(Stored records)
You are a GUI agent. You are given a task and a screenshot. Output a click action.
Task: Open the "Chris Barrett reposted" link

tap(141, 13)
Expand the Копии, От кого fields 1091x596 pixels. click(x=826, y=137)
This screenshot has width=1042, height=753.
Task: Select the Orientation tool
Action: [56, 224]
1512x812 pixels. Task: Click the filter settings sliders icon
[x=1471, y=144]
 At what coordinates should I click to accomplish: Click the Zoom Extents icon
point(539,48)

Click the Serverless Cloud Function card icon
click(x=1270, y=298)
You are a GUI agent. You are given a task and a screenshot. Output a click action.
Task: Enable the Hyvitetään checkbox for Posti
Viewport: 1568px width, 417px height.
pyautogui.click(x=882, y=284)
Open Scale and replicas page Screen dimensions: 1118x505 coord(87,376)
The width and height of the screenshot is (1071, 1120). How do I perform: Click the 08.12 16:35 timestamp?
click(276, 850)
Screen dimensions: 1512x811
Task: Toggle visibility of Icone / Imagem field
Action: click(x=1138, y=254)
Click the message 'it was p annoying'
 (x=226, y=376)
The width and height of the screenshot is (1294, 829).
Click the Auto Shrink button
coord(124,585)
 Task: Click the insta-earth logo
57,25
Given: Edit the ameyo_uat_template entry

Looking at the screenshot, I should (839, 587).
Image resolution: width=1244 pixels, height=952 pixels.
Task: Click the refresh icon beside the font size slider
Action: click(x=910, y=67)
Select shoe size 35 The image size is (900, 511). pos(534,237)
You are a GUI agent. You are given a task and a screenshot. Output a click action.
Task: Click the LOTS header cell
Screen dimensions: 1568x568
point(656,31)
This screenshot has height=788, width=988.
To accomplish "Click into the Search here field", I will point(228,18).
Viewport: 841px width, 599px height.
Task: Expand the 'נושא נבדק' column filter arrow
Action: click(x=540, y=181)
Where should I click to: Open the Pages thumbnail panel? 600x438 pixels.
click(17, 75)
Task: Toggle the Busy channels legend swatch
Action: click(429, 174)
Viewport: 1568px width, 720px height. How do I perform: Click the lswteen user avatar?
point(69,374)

— Your assignment —
Exactly as given, repeat every record above.

— Response below —
You are a GUI agent. You are given a task and a screenshot. Output a click action.
Task: Open the "Chris Barrett reposted" link

tap(141, 13)
Expand the Копии, От кого fields 1091x596 pixels. click(x=826, y=137)
This screenshot has width=1042, height=753.
Task: Select the Orientation tool
Action: [56, 224]
1512x812 pixels. Task: Click the filter settings sliders icon
[x=1471, y=144]
 At what coordinates should I click to accomplish: Click the Zoom Extents icon
point(539,48)

Click the Serverless Cloud Function card icon
click(x=1270, y=298)
You are a GUI agent. You are given a task and a screenshot. Output a click action.
Task: Enable the Hyvitetään checkbox for Posti
Viewport: 1568px width, 417px height.
pyautogui.click(x=882, y=284)
Open Scale and replicas page Screen dimensions: 1118x505 coord(87,376)
The width and height of the screenshot is (1071, 1120). How do I perform: Click the 08.12 16:35 timestamp?
click(276, 850)
Screen dimensions: 1512x811
Task: Toggle visibility of Icone / Imagem field
Action: click(x=1138, y=254)
Click the message 'it was p annoying'
 (x=226, y=376)
The width and height of the screenshot is (1294, 829).
Click the Auto Shrink button
coord(124,585)
 Task: Click the insta-earth logo
57,25
Given: Edit the ameyo_uat_template entry

Looking at the screenshot, I should (839, 587).
Image resolution: width=1244 pixels, height=952 pixels.
Task: Click the refresh icon beside the font size slider
Action: click(x=910, y=67)
Select shoe size 35 The image size is (900, 511). pos(534,237)
You are a GUI agent. You are given a task and a screenshot. Output a click action.
Task: Click the LOTS header cell
Screen dimensions: 1568x568
point(656,31)
This screenshot has height=788, width=988.
To accomplish "Click into the Search here field", I will point(228,18).
Viewport: 841px width, 599px height.
Task: Expand the 'נושא נבדק' column filter arrow
Action: click(x=540, y=181)
Where should I click to: Open the Pages thumbnail panel? 600x438 pixels.
click(17, 75)
Task: Toggle the Busy channels legend swatch
Action: click(429, 174)
Viewport: 1568px width, 720px height. How do I perform: Click the lswteen user avatar?
point(69,374)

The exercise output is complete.